# Page extract:

HP V24 (24" ) FHD Monitor, 1ms response time - HP Store UK

Depending on your future plans one could say that the cost of a good quality 144 especially with Gsync etc is wasted on your setup
Of course if the monitor is a purchase for use in the foreseeable future on a new system - then that changes the situation

If you do go ahead connect the 144 DP and the 60hz HDMI

*I know there is a lot of information in my post but I have tried to cover everything to ensure you do not spend too much on the monitor and find you have wasted your money - unless as I said, it is a purhase with the future sysem you may use - in mind*


----------



## Abdul027329621 (Nov 20, 2021)

that's a lot of info 😅 Ty you so much. Can you plz help my find a good and cheap craphi*c card. Any thing that's under 300$ I can get…*


----------



## Macboatmaster (Jan 15, 2010)

I casnnot understand - your reply to my post 17
You asked


Abdul027329621 said:


> I have a question, *I have a GTX 970 4GB* and i7 as a cpu and 15gb ram, and I wonder* if I can have two screens? The One I have now (60hz) and I'm ganna buy a new one (144 hz)*


and I provided an extensive explanation.

If you HAVE the GTX970 - why have you suddenly changed your question to


Abdul027329621 said:


> Can you plz help my find a good and cheap craphi*c card.*


Good luck with it, I do not think I can assist you further.


----------

# Raw data:
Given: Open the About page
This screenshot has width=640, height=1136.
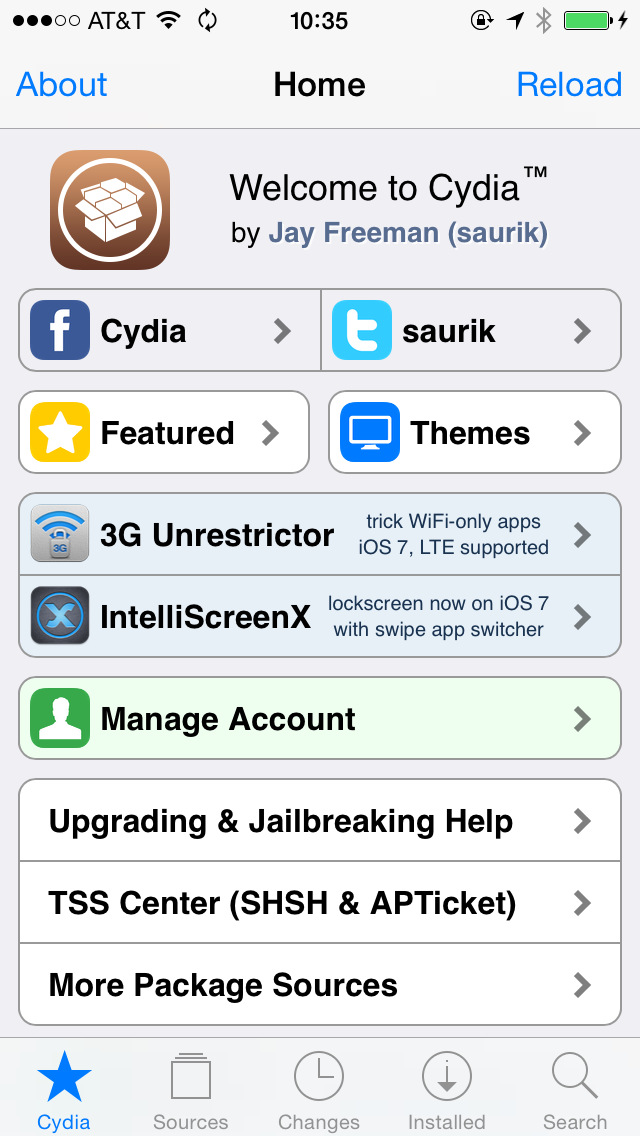Looking at the screenshot, I should click(x=62, y=85).

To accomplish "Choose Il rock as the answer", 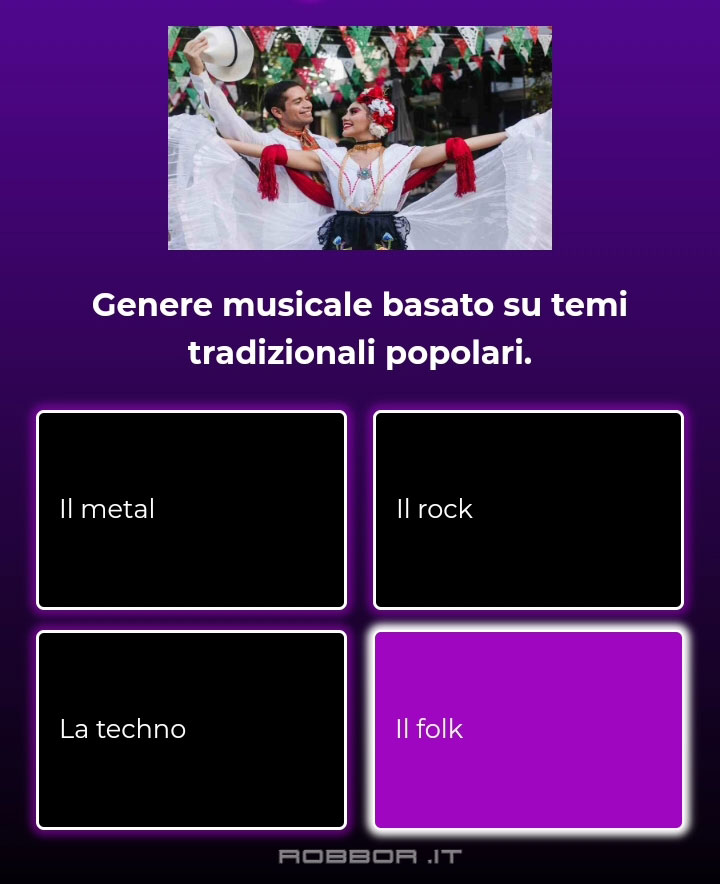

# What to work on:
Restate the monitor thread starting with "Depending on your" and going on through "(Nov 20, 2021)", swapping "monitor" for "display" throughout.

# Full response:
Depending on your future plans one could say that the cost of a good quality 144 especially with Gsync etc is wasted on your setup
Of course if the display is a purchase for use in the foreseeable future on a new system - then that changes the situation

If you do go ahead connect the 144 DP and the 60hz HDMI

*I know there is a lot of information in my post but I have tried to cover everything to ensure you do not spend too much on the display and find you have wasted your money - unless as I said, it is a purhase with the future sysem you may use - in mind*


----------



## Abdul027329621 (Nov 20, 2021)